The increased production of IFN-γ, TNF-α, and IL-2 in the tumor was also indicative of immune activation. Then, we investigated the induction of systemic immunity. After HF10 treatment, granulocytes and CD8+ T cells accumulated in the spleen. When co-cultured with SCC-VII cells, the splenic cells released IFN-α, IFN-β, IFN-γ, IL-2, IL-12, and TNF-α. Recent preclinical studies have demonstrated the use of oncolytic HSVs as cancer vaccines [48, 56]. Based on our observations, HF10 injection activates antitumor immunity and protects against secondary tumor challenge, further supporting the potential of HSVs as in situ cancer vaccines.

Several clinical trials using oncolytic virus against HNSCCs are ongoing. Over a decade ago, intratumoral injection of two oncolytic HSVs (G207 and 1716) into glioblastomas decreased tumor size and prolonged patient survival [57, 58]. Ongoing clinical trials are assessing oncolytic viruses in combination with chemotherapeutic agents or immune checkpoint inhibitors to enhance the antitumor effect. Also, ‘armed’ oncolytic viruses, which produce, for example, GM-CSF and IL-12, are being evaluated in preclinical studies [59]. To show the benefit of oncolytic HSVs in the treatment of head and neck cancers, we must investigate methods to enhance the oncolytic effects of HSVs in mouse models.

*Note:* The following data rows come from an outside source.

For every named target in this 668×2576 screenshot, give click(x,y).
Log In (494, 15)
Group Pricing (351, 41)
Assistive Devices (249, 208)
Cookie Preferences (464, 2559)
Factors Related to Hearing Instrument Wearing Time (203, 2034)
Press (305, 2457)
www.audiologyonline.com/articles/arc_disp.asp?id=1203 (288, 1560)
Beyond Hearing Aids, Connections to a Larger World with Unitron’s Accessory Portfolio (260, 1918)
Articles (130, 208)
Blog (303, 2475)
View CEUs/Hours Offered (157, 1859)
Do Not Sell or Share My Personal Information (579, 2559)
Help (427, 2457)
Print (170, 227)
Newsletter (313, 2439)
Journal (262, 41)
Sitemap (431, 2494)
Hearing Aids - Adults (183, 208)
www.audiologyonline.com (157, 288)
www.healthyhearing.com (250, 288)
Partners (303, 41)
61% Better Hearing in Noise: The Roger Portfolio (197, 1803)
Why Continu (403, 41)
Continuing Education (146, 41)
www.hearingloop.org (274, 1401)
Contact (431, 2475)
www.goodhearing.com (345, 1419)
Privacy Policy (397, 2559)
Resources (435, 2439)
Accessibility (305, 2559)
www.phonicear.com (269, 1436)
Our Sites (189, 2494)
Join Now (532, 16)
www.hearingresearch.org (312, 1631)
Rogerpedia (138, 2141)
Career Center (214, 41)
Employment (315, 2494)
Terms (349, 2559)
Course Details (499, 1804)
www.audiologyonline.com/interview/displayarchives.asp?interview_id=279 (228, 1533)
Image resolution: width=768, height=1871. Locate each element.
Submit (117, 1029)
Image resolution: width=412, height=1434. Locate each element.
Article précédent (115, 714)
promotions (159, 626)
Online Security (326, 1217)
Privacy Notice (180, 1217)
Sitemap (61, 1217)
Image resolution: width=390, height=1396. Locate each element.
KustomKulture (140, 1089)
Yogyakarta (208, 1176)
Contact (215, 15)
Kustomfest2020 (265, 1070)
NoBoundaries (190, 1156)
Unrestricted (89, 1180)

In conclusion, this study showed that HF10 exerts an oncolytic effect on primary-cultured HNSCCs as well as HNSCC cell lines, and induced antitumoral immunity. The significance of this study lies in the fact that it is the first to focus on the oncolytic effect on HNSCC using primary-cultured cells, and we investigated antitumor immunity. However, this study was limited by our inability to evaluate oncolytic activity simultaneously against primary-cultured HNSCCs and antitumor immunity. Implantation of primary-cultured tumors and hematopoietic cells from the same patient to immunodeficient mice can be used to evaluate oncolytic activity and antitumoral immunity against patient-derived tumors; however, no study to date has addressed this issue. In future, we plan to evaluate oncolytic activity and the immune response using a mouse model prior to a clinical trial of this “precision medicine”.